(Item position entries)
╭──

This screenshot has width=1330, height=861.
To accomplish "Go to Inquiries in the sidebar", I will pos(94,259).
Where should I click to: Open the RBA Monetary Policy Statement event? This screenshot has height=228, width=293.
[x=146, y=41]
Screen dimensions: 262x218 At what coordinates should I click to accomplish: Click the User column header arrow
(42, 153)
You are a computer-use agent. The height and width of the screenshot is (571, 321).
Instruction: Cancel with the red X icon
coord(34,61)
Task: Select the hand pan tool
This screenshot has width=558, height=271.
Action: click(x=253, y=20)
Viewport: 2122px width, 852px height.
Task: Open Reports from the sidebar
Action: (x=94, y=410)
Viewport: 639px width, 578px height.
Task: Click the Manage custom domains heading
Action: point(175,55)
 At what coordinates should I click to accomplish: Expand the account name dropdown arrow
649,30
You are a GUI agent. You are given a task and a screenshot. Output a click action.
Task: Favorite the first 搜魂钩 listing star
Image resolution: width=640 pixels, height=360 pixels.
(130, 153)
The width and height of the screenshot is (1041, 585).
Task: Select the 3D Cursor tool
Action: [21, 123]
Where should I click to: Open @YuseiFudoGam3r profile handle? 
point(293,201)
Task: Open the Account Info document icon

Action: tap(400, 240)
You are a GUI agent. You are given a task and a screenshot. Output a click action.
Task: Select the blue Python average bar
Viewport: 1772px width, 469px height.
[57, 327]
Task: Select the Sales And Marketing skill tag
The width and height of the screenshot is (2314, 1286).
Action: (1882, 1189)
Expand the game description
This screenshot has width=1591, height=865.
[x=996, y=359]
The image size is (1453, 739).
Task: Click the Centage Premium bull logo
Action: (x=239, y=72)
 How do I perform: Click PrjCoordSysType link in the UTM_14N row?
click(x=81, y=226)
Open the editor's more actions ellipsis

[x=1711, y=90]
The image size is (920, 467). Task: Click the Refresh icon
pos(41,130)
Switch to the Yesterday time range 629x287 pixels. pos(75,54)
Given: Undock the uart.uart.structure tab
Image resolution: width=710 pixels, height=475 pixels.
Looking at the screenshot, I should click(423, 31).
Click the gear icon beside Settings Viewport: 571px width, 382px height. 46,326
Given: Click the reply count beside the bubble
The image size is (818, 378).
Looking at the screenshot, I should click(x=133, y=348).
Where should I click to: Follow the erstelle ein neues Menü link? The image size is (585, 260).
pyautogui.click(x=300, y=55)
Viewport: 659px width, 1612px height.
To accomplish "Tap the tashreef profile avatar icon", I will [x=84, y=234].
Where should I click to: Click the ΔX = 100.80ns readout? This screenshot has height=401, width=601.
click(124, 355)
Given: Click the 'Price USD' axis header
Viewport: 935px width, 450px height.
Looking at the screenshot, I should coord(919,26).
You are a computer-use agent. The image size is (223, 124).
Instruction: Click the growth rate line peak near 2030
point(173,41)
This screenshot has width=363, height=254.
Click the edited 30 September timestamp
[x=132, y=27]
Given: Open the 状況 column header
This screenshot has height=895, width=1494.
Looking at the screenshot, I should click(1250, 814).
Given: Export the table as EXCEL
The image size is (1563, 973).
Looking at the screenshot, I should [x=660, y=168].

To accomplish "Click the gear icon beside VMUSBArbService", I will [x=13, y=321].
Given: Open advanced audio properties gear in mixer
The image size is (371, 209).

╰──

### [TASK DETAILS]
Please pick out every line above that contains the string "profile" and copy each one. Matching is case-sensitive.

### [RESPONSE FOR THIS EXERCISE]
Where should I click to: Open @YuseiFudoGam3r profile handle? 
To accomplish "Tap the tashreef profile avatar icon", I will [x=84, y=234].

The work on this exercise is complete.